A large number of real and abstract systems involve the transformation of some basic resource into respective products under the action of multiple processing agents, which can be understood as multiple-agent production systems (MAP). At each discrete time instant, for each agent, a fraction of the resources is assumed to be kept, forwarded to other agents, or converted into work with some efficiency. The present work describes a systematic study of nine basic MAP architectures subdivided into two main groups, namely parallel and sequential distribution of resources from a single respective source. Several types of interconnections among the involved processing agents are also considered.
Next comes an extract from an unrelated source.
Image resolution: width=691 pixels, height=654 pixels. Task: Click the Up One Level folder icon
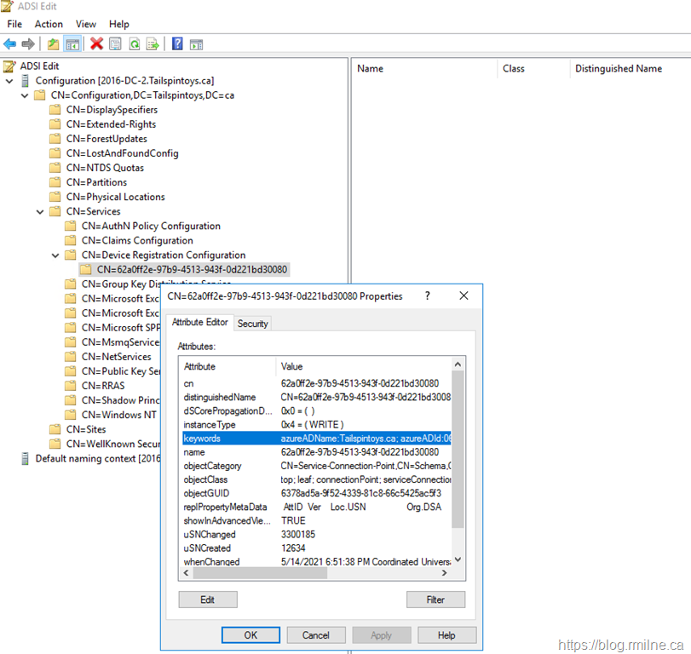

The resulting MAP architectures are studied in terms of the total amount of work, the dispersion of the resources (states) among the agents, and the transition times from the start of operation until the respective steady state. Several interesting results are obtained and discussed, including the observation that some of the parallel designs were able to yield maximum work and minimum state dispersion, achieved at the expense of the transition time and use of several interconnections between the source and the agents. The results obtained for the sequential designs indicate that relatively high performance can be obtained for some specific cases.

翻译：大量真实与抽象系统涉及在多个处理代理作用下将某些基础资源转化为相应产品，这可以理解为多代理生产系统（MAP）。在每个离散时间瞬间，每个代理假设将一部分资源保留、转发给其他代理，或以一定效率转化为功。本文系统研究了九种基本MAP架构，分为两大组：来自单一各自资源的并行与顺序资源分配。同时考虑了所涉及处理代理之间的多种互联方式。从总功量、资源（状态）在代理间的分散度以及从运行开始到各自稳态的过渡时间等方面，对由此产生的MAP架构进行了研究。获得并讨论了若干有趣结果，包括观察到某些并行设计能够产生最大功和最小状态分散，但这是以过渡时间和源与代理之间使用多种互联为代价的。顺序设计的结果表明，在特定情况下可获得相对较高的性能。